Summoned by his wife, several believers began to pray for him, their voices loud even against the worship music delivered by the musicians on the stage up front. But it was a battle that he had to fight himself, one that only he could win. And when he eventually stood up and headed to the podium at front, I knew that he had done just that; he had grabbed that snake by the tail and thrown him out where he belonged. In doing so he demonstrated the very subject he was preaching on that morning. He found victory…for that moment, on that day.

In Exodus 4 we see that Moses likewise struggled with the idea of delivering a message; his, to Pharaoh in Egypt. God asked him what he had in his hand, and then told him to throw the staff he was carrying on the ground. When he did so, it became a slithering snake that Moses ran from in fear. God then told him to reach out and grab the snake by the tail. When Moses somehow managed to do so, it became a staff again, one that God told him to take with him always to use as a sign to those who would question the authority he carried after God had appeared to him.
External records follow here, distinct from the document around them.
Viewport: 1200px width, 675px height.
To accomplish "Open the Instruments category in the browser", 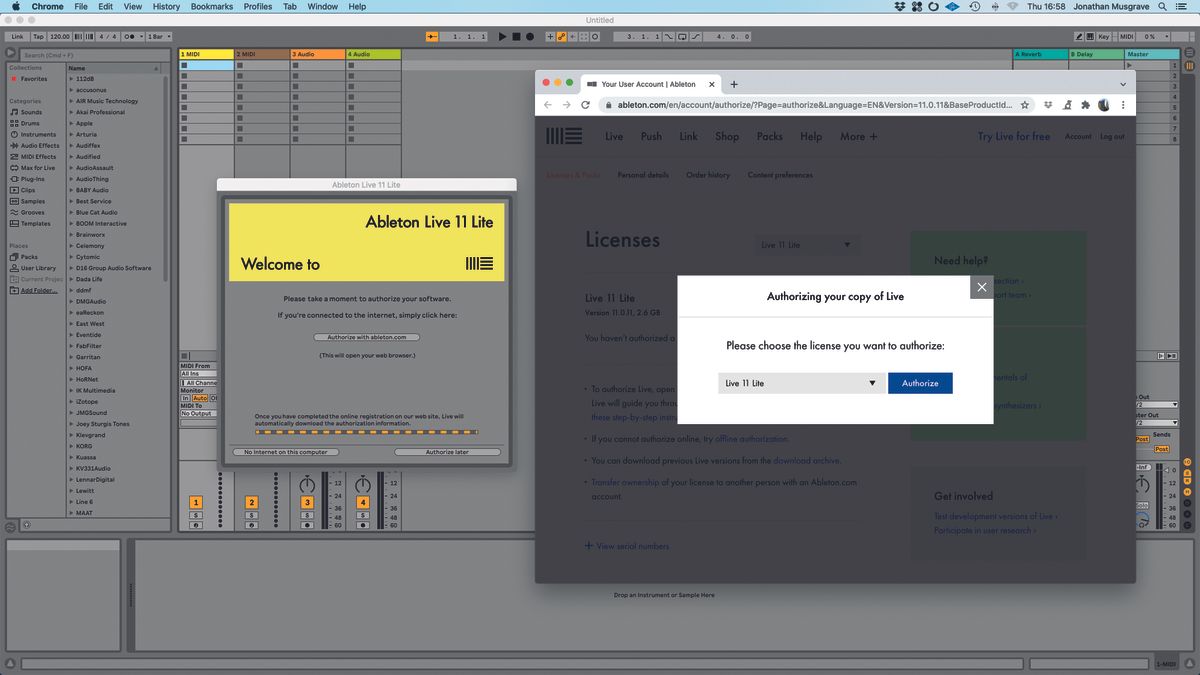I will point(40,134).
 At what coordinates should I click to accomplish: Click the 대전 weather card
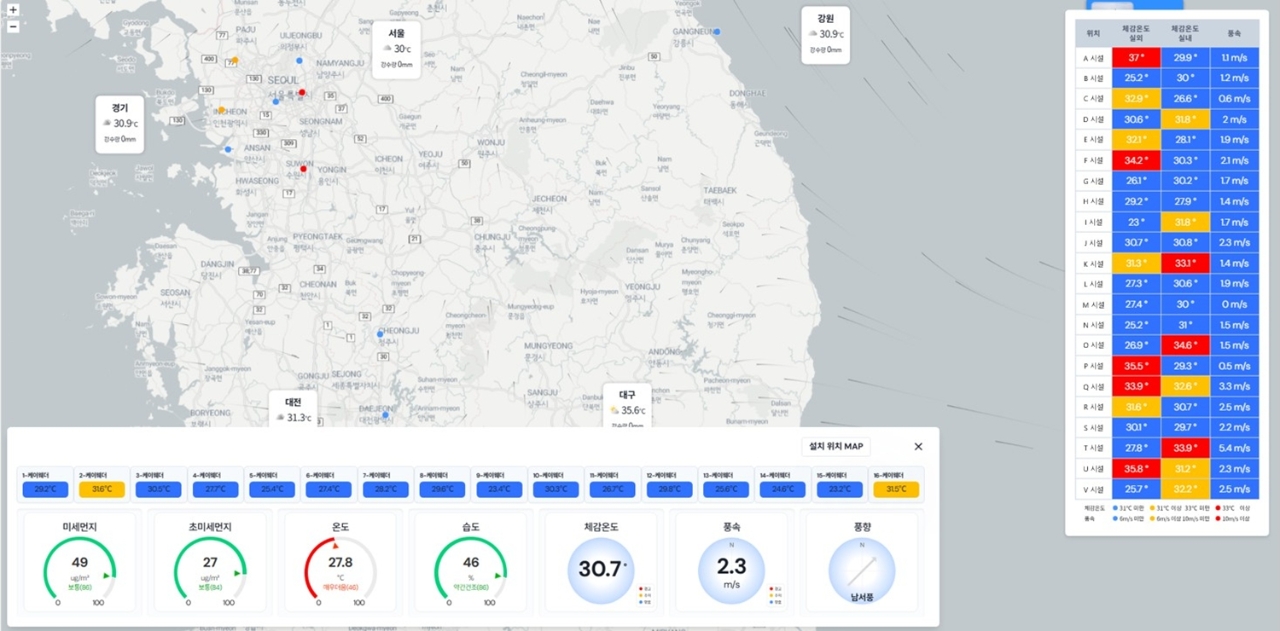293,410
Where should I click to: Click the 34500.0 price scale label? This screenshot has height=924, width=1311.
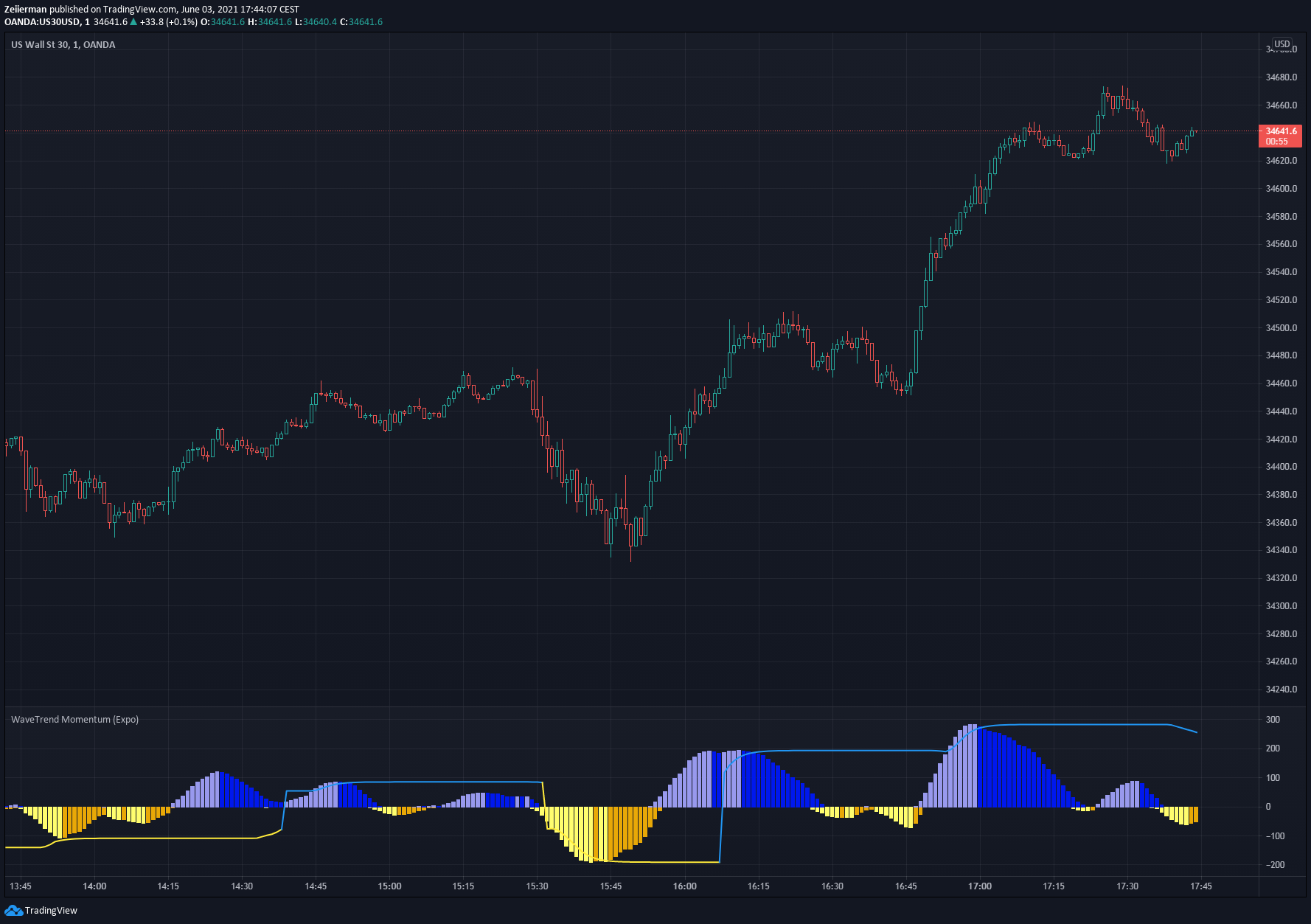(1281, 328)
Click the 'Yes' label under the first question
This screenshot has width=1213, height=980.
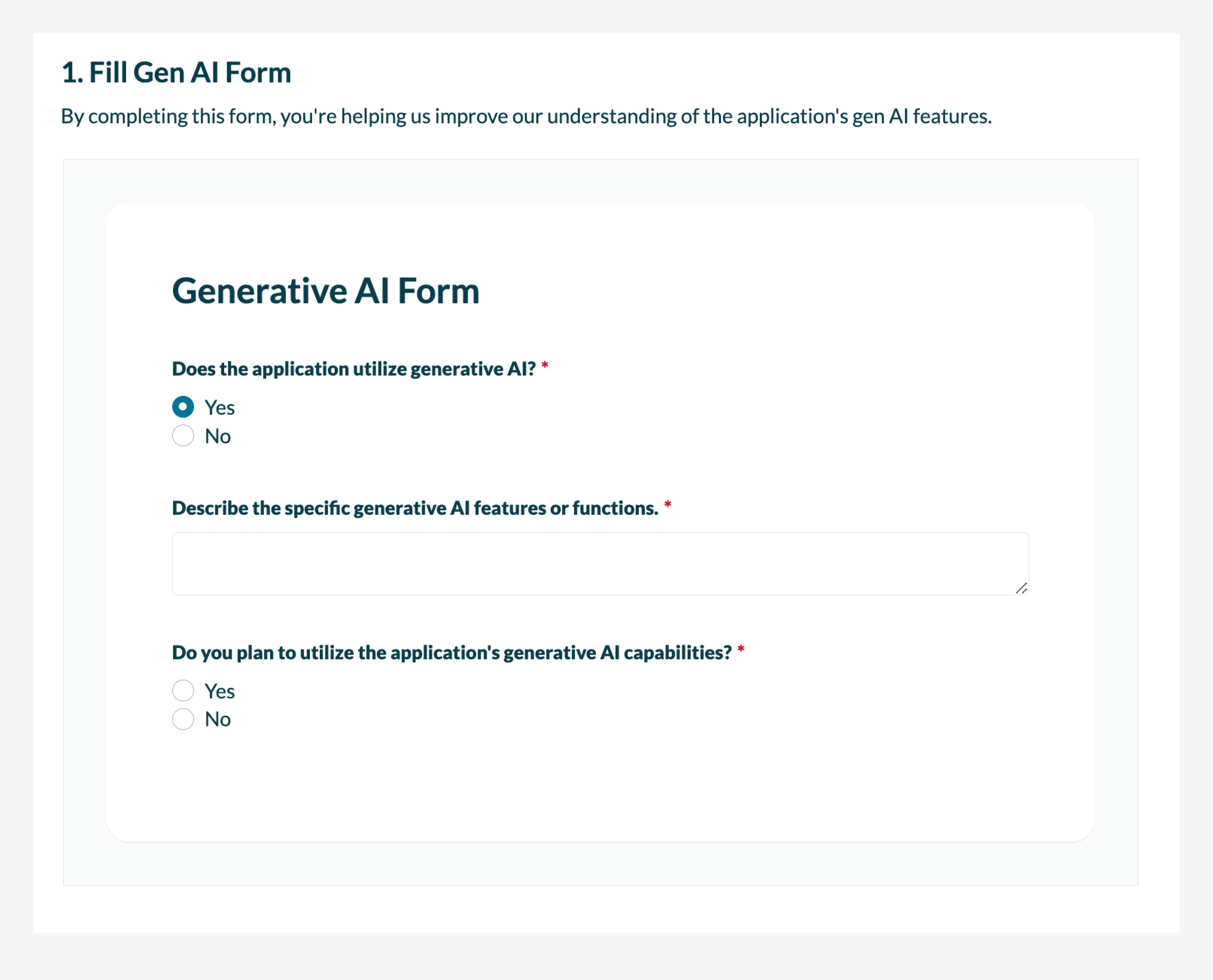pos(220,408)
Note that Moses carried the staff before He initially met with God, and he kept it with him long after that first meeting. And perhaps it’s true that the burdens we carry are actually tools God can use to show His power and authority on a day to day basis when we like Moses cast them down and then go after whatever it is that afflicts us instead of running from it, overcoming it again, each time demonstrating to those around us the power and authority we carry in Christ. The apostle Paul likewise talks of a thorn in the flesh that God allowed the enemy to use to buffet him on a recurring basis, that in his own personal weakness the power of God was shown to be strong. It could be that the victory we so desire is a moment by moment, day by day kind of thing…on purpose. Perhaps when the enemy sees that what he meant for harm is persistently being used to glorify God, he will abandon that particular form of torment altogether.

My husband and I wondered how the snake got into the room in the first place. Jim tore the place apart looking for an entrance hole. And then we remembered that with all the beautiful weather we’ve been having of late, we’d opened the window, even though the screen was off. We simply let the creature crawl in ourselves. And surely life is difficult enough without giving the enemy easy access to our lives by neglecting to use the spiritual filters God has given us to guard our hearts and minds.
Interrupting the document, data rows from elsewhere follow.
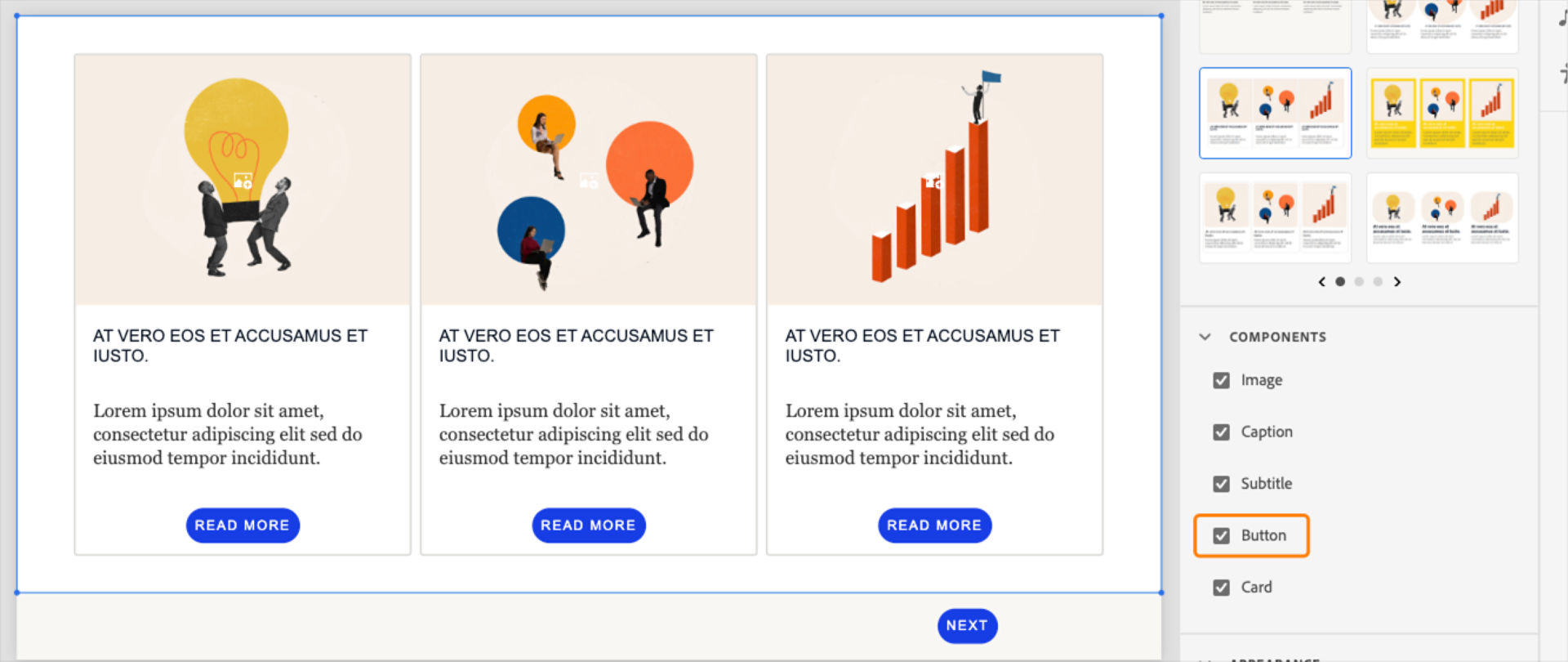Uncheck the Image component checkbox

1222,380
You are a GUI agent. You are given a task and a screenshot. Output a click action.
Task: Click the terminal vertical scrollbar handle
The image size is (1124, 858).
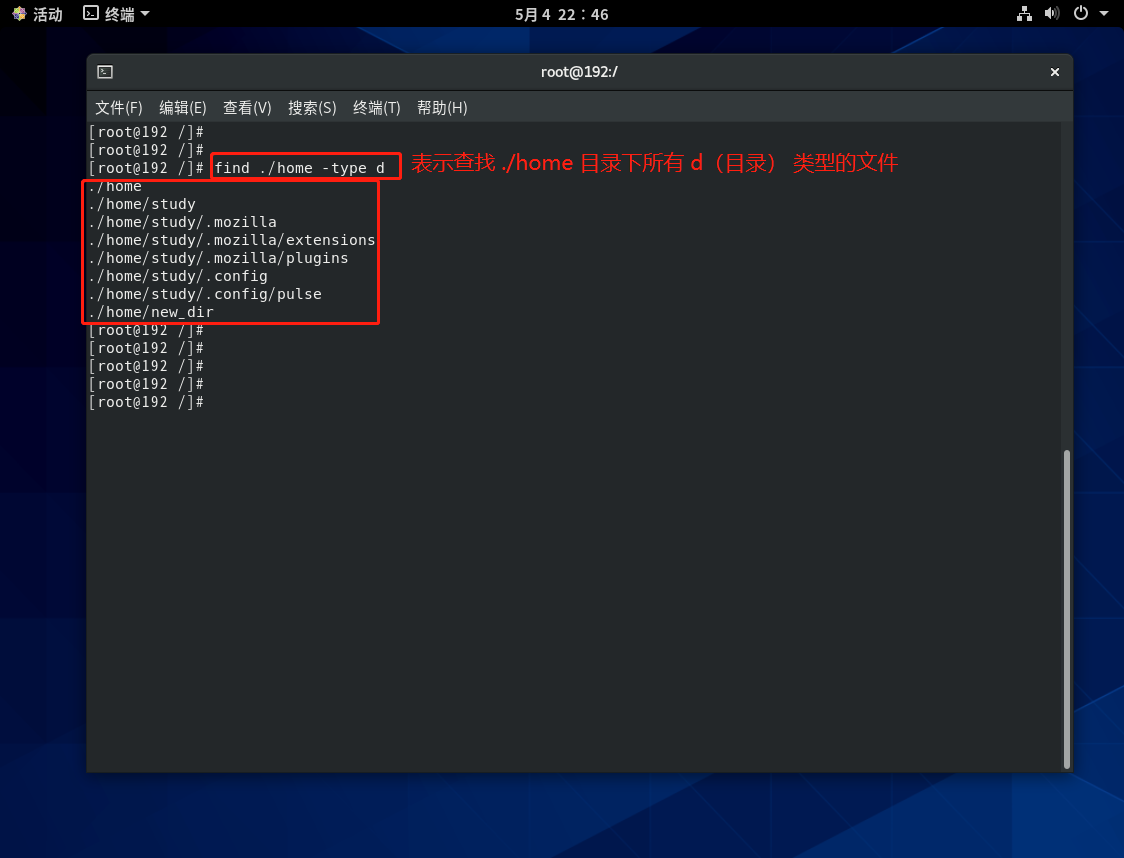[x=1066, y=608]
I shudder to think that the snake was somewhere in the room that morning when I spent a good number of hours in there myself. Even in my most unobservant moments I surely would have noticed a snake curled up in the middle of the room, yet it was hidden in there somewhere. Similarly some things we carry with us a long time before they make their presence known, usually when we are least prepared to stumble across them.

Finally, I remember how Jim walked to the front door that day, holding the snake as far from his body as he could keep it. He wanted no part of it. And whatever our personal affliction, that’s exactly how we feel about it. But it’s when we allow God to use us in even our most difficult moments that He is glorified… and we may be surprised to find the answers to questions we’ve asked at last.

“And we know that all things work together for good to those who love God, to those who are called according to His purpose.”